An additional benefit of condensing boilers is that they offer a better turndown than non-condensing boilers, resulting in fewer starts and stops. As a result, NOx emissions will be reduced which has a beneficial effect on overall environmental impact and will help to gain a higher BREEAM rating. As a rule of thumb, NOx emissions from condensing boilers are generally around half those from the best atmospheric boilers.
If a condensing boiler replaces a pressure jet oil boiler the end client will also benefit from reduced emissions, as well as lower noise and electricity consumption. As low sulphur fuel oils become more readily available it will be possible to achieve substantial improvements even when fitting a new pressure jet boiler, by adding a condensing economiser to provide condensing.
As noted above, servicing is important to ensure the original performance is maintained. When an old boiler is replaced, therefore, it’s vital to take a fresh look at the maintenance regime as this will almost certainly be different with the new boiler in place, in terms of performance and legislative compliance.
In both new build and replacement projects, achieving real efficiencies and life-cycle cost savings necessitates choosing equipment that can provide the level of control required for optimum performance.

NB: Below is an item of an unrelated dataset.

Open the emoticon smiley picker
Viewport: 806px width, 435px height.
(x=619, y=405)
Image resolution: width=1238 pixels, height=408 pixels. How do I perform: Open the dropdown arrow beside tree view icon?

Modulating burners not only help to minimise on/off switching, they also ensure the boiler matches the load more closely to optimise performance. However, most traditional boilers with pressure jet burners only allow a turndown of 3:1, whereas some condensing boilers enable a 6:1 turndown with a single boiler or a 12:1 turndown with twin boilers – providing much greater flexibility to minimise stopping and starting.
Replacing plant may also require changes to the existing control system as modern controllers may require more information from a wider range of sensors. Or the existing controls may not interface easily with the new plant without a little tweaking. If biomass and fossil fuel boilers are being mixed – perhaps with other renewables such as solar heating – the controls will be particularly important to get the sequencing correct.
As with any building services installation, the quality of the commissioning can make all the difference to the ongoing performance of the system. Given the complexities discussed so far, it’s clearly worth checking whether the boiler manufacturer uses in-house staff or sub-contracts commissioning – the latter increasing the possibility of variable quality.
It is only by considering all of these factors that an accurate picture of life costs emerges and a system is specified that truly addresses the end client’s desire for a cost-effective solution with a minimal carbon footprint.